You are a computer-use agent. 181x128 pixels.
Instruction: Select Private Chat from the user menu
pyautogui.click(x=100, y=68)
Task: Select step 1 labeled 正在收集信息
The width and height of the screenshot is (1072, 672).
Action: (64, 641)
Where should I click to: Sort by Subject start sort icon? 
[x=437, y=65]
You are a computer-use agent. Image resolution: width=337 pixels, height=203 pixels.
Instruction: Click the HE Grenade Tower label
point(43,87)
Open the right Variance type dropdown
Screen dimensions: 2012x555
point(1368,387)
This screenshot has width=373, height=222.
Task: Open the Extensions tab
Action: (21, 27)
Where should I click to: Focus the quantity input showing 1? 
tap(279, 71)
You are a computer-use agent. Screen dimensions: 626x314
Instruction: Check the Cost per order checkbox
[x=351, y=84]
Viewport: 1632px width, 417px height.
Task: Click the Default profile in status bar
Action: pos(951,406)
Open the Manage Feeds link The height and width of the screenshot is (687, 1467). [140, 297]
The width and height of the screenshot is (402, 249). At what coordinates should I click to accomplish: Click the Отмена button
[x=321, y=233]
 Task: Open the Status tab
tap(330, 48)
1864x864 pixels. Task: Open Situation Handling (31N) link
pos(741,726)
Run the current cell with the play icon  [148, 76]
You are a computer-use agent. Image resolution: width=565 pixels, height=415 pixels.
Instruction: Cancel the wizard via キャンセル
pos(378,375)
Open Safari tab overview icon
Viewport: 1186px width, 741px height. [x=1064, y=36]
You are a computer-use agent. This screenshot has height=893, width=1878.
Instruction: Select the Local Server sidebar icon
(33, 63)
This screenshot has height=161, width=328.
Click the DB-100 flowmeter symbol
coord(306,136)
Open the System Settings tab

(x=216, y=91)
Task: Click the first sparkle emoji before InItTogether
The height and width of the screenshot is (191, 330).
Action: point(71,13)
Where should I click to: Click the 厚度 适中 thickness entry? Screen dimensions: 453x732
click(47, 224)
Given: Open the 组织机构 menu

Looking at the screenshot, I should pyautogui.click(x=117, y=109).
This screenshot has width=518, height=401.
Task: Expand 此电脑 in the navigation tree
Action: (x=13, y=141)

# What is expected
As you read the records above, find each line that contains "agent" and copy it.

# Response to the task
You are a computer-use agent. 181x128 pixels.
You are a computer-use agent. Image resolution: width=337 pixels, height=203 pixels.
You are a computer-use agent. Screen dimensions: 626x314
You are a computer-use agent. Image resolution: width=565 pixels, height=415 pixels.
You are a computer-use agent. This screenshot has height=893, width=1878.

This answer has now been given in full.